The taste of bitter tea stings my tongue. Today the hymn of love eludes me. I don’t know where to look except in the next word that appears at the tap of my fingers.

Last night I dreamed I was on a forested mountainside. Boulders smoothed by eons of weather bubbled in clusters among old growth evergreens and aspens. Trail-less, I wandered with my dogs out to a mound of standing stones flanked by treetops that reached far from their roots to capture a serving of sun. My gaze cast itself toward the progressive waviness of an uneven landscape that seemed to go on forever. When had I first equated the horizon with beauty? Was it when I played in the sand on the beach at Lake Michigan, not able to comprehend the opposite shore? Was it on road trips with my family from the back seat where I was captive for hours staring at cornfields, deserts, or coastlines?

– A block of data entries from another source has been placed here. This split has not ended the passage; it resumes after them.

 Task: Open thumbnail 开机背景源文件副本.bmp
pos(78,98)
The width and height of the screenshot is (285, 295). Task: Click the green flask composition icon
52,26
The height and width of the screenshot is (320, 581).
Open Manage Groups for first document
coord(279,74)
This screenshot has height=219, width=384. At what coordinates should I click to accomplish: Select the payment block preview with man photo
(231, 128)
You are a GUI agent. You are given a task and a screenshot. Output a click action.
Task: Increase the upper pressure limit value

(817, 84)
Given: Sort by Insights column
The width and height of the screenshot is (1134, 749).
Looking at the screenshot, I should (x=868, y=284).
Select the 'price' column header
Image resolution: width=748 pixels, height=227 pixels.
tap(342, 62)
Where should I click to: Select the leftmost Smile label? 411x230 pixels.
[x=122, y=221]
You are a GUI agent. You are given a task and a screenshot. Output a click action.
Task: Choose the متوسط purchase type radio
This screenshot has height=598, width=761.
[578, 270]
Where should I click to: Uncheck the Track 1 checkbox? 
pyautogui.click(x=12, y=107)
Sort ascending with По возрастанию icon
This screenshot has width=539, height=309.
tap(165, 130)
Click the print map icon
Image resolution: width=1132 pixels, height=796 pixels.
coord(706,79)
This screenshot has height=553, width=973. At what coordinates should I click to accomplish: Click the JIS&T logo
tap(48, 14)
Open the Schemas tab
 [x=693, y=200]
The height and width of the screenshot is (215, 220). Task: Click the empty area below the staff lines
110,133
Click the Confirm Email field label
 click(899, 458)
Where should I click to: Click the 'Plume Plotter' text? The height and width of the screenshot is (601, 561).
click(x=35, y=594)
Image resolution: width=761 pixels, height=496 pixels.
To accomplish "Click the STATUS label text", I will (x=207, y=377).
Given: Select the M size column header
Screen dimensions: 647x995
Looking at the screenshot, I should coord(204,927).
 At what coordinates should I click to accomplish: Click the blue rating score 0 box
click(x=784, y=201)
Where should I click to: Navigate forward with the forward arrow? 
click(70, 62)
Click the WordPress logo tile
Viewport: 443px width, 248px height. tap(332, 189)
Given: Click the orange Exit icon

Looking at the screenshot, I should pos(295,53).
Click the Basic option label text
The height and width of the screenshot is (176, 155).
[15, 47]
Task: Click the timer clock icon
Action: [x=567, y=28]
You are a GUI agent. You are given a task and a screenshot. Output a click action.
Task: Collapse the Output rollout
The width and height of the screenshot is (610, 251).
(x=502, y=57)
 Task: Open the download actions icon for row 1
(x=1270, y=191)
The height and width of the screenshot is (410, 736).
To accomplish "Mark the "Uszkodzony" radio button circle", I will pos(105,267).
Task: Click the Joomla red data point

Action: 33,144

I held the dogs on their leashes, and the smallest one kept inching toward the edge, slipping over the side, dangling even. With urgency, I pulled her up to safety. “You can’t do that!” I kept saying. I had landed us in a spot with barely enough room to turn around. Stand was all we could do. Beyond the tuft of boulders and spires of trees, sheer cliffs surrounded us. How I had landed us here, I couldn’t explain. No direction offered a track back from where we had come. All I could do was maintain my position and do my best to protect us from harm. Better to keep my eyes toward gravity for now. The horizon could wait.

Perhaps the hymn of love need be found this instant right under my feet.